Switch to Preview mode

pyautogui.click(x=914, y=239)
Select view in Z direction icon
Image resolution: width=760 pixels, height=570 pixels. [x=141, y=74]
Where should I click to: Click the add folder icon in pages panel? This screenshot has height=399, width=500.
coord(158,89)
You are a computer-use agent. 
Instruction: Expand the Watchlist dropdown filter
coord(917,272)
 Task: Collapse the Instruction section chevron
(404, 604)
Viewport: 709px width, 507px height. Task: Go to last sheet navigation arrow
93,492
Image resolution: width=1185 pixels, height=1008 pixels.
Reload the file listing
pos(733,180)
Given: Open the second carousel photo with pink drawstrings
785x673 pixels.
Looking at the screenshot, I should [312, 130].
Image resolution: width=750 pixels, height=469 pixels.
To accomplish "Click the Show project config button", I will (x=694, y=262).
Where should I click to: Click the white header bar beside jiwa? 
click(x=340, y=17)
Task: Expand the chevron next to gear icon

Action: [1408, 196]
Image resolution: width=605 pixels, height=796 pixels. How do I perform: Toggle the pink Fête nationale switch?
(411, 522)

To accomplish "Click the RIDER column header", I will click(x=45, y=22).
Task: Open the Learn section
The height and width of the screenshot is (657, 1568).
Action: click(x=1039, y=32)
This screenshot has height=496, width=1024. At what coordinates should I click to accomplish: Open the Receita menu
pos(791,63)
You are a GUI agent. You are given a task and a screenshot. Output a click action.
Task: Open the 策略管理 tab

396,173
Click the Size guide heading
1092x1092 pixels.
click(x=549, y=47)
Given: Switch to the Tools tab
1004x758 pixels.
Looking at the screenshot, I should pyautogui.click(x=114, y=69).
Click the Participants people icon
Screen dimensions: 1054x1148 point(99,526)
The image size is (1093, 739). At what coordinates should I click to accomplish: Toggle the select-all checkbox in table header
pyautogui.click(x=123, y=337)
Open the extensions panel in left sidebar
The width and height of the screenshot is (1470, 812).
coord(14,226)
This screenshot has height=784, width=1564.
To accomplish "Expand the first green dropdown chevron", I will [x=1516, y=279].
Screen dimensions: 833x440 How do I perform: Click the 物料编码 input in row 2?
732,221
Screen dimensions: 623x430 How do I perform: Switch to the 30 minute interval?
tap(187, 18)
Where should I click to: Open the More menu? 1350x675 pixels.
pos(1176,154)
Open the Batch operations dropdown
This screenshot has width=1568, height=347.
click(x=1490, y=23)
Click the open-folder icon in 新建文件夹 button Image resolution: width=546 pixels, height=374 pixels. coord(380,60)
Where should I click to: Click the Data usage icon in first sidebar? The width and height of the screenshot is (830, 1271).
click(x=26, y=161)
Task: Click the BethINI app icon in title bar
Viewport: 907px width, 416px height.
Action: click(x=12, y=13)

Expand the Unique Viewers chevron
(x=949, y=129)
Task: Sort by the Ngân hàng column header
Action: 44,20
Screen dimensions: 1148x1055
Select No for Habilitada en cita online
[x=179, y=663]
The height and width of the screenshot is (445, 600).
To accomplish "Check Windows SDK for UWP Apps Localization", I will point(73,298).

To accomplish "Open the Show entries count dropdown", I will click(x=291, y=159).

* * * * * * *

What is asked: Reproduce the records from the line containing "Image resolution: width=750" through the line containing "Action: [1408, 196]", substituting "settings icon" for "gear icon" and leaving everything else unchanged.

Exercise response:
Image resolution: width=750 pixels, height=469 pixels.
To accomplish "Click the Show project config button", I will (x=694, y=262).
Where should I click to: Click the white header bar beside jiwa? 
click(x=340, y=17)
Task: Expand the chevron next to settings icon

Action: [1408, 196]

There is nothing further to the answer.